Had Aberdeen’s European Cup-Winners’ Cup Final against Real Madrid in 1983 been played in the current environment, he argues, he would never have secured his place in history as a Gothenburg Great.
“It’s definitely different to when I played,” said the Scotland manager.
“We would go in there with some injuries. I was even telling the lads the other night how I had a back problem going into the Final in Gothenburg.
“A couple of weeks earlier, we were having work done in the back garden in Aberdeen, and I bought paving stones.
“I carried them around the back instead of rolling them.
“I felt my back go and the guy who dropped them off was like: ‘You’re meant to roll them, ya mug’.
“Anyway, for the next 10 days I needed intense treatment.
“I had to tell Fergie what I’d done and, of course, the response wasn’t favourable.
“But I worked really hard to get fit. There was no way I was going to miss the Final.
“For the two nights before the game, I actually slept with the mattress on the floor.
“Had we had a Sports Scientist, I wouldn’t have played. I’d have been ruled out.
“But because we didn’t, I played and I was able to get that medal.”
The anecdote is rolled out – much like the paving stones should have been – against a background of the Scotland coaching team’s frustrations about losing the use of many of their most-effective footballers at international level on the advice of their clubs’ medical staff.
So is the country being disrespected by the people’s whose interest lies south of the border in the challenges posed by the hectic fixture schedules of the English Premier League and Championship?
“No,” said McLeish. “But the medical side of things is a huge factor. There’s no doubt.
“If Graeme Jones, the SFA’s Head of High Performance, and the Doc come to me and say we can’t take a player for a certain reason, that’s the way it is.
“Take Steven Fletcher (a player who has played almost every fixture for Sheffield Wednesday this season but pulled out of the double header for routine treatment) as an example.
“I spoke to Fletch personally, and then I asked James McFadden to give him a ring.
“But Fletch was adamant in himself that he needed to get a bit of recuperation in the international break.
“You saw what he contributed when he came in for the Nations League ties (against Albania and Israel) with his experience.
“But there’s nothing we can do about that for these games, so we have to get on with it. We wanted him in, because he strengthens us. So, of course, to not have him available is frustrating.
“But, as I say, we are guided by the medical team. They are so important nowadays.
“If they say to us a player is out , I can’t ask to talk to him to try and persuade him.
“He is out and that is it.
“It’s a firm decision and it’s not one that’s up for debate where I can bring him in by hook or by crook.
“I mean, Kieran Tierney was here with the group in Kazakhstan and we lost him. But he stayed with us until Friday night.
“Have things gone too far? That could be a debate.”
For many disgruntled fans, the response to the frustration of multiple call-offs should be to punish the players involved by making a point of shunning them for future matches.
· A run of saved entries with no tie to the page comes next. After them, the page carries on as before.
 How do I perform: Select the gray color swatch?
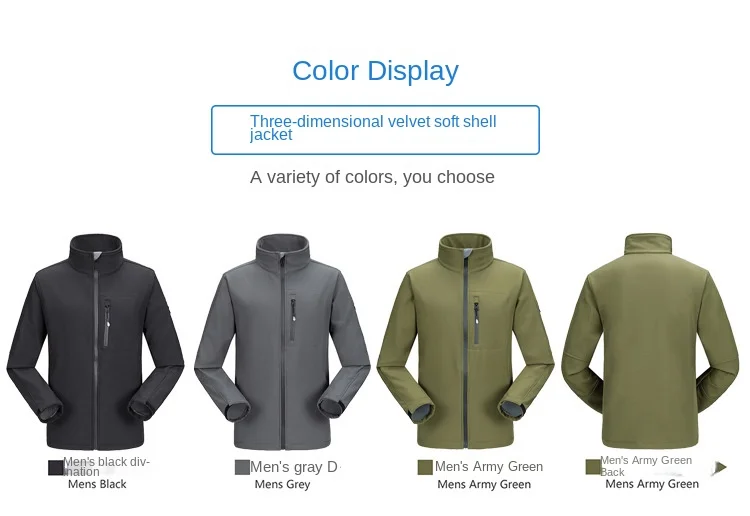(242, 467)
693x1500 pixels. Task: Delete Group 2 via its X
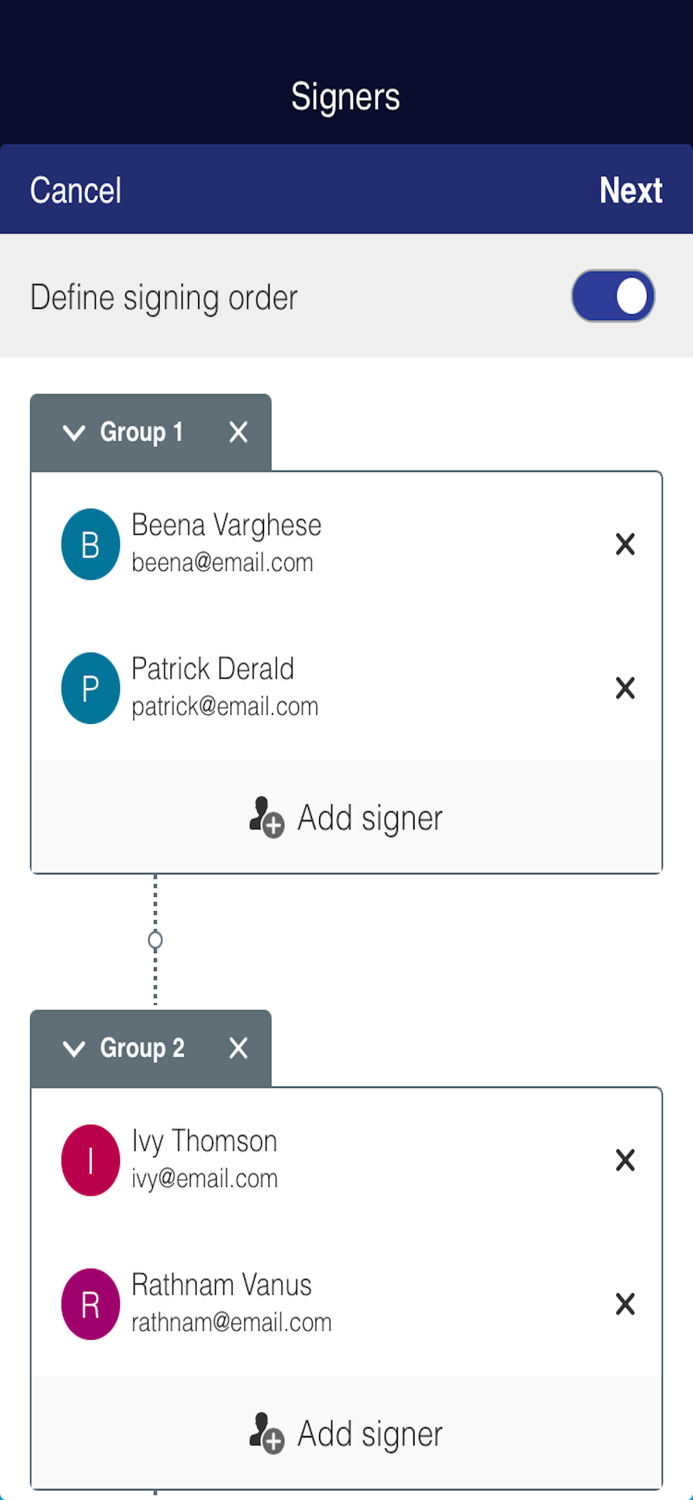click(x=238, y=1048)
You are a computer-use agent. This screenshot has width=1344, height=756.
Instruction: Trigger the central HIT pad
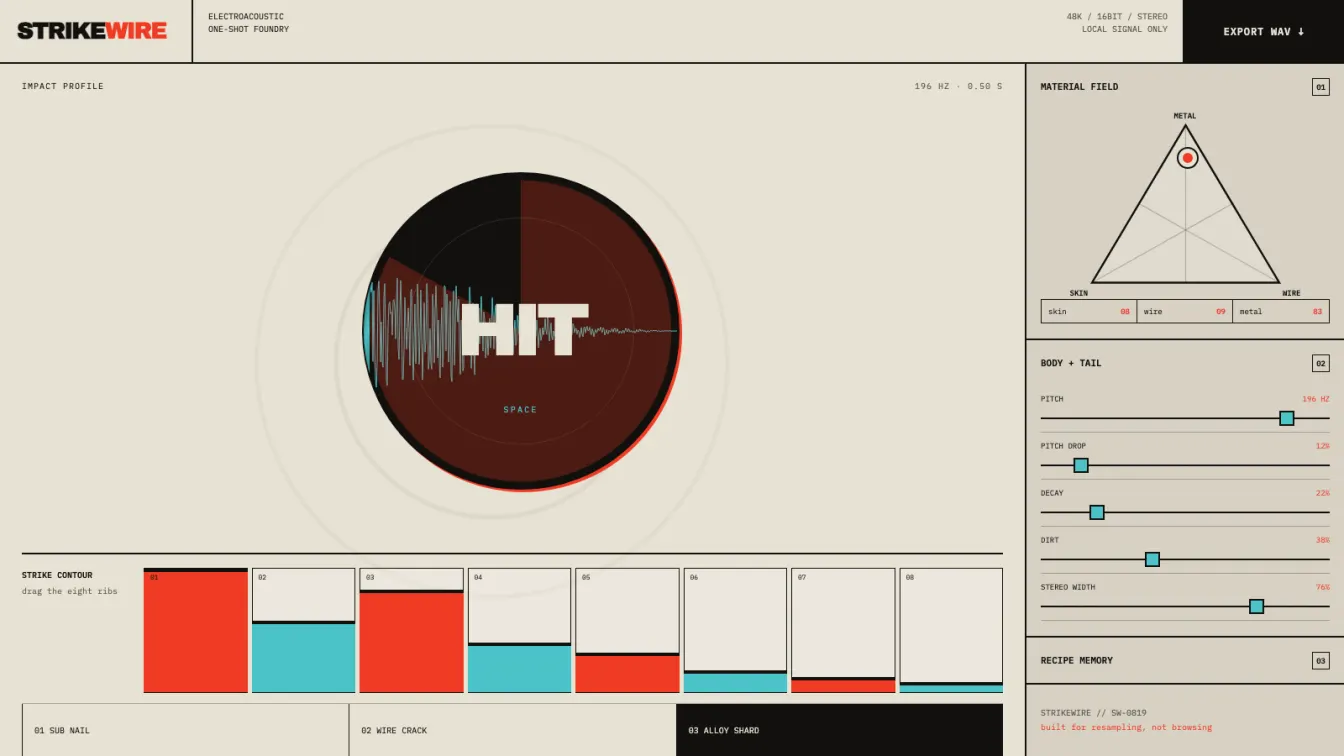point(521,331)
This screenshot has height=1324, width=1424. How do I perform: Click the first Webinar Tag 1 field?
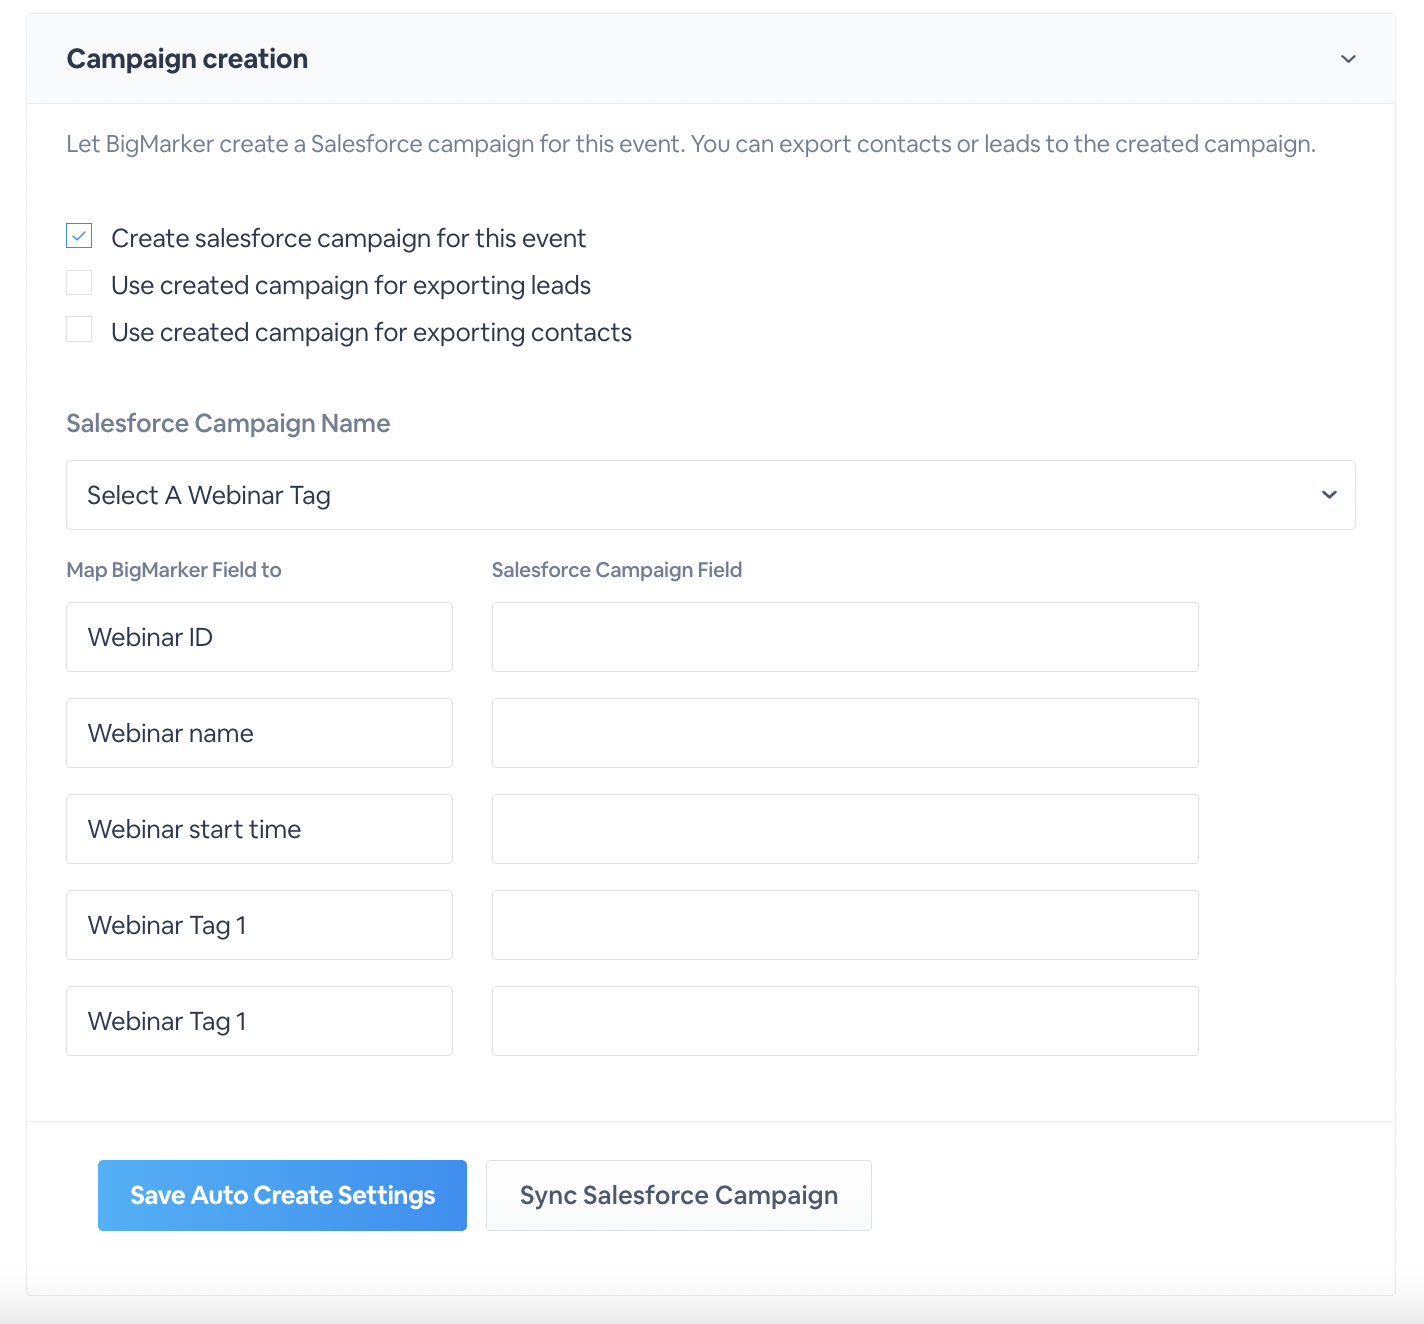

With a limited pool from which to fish, the manager himself insists he will always choose instead to follow a pragmatic approach.
“If I can make Scotland better with these guys, I’m not going to cut my nose off to spite my face,” he said.
“I’m not in this for Alex McLeish. I’ve been through a lot of highs and lows, had a fair bit of success but been knocked down a few times as well, with the resilience to get back up.
“And that’s where we are again.
“So there is no way I’d do something that I thought didn’t help the national team.”
With today’s opponents San Marino rated bottom of the FIFA Rankings, that same nation will expect nothing less than comfortable success.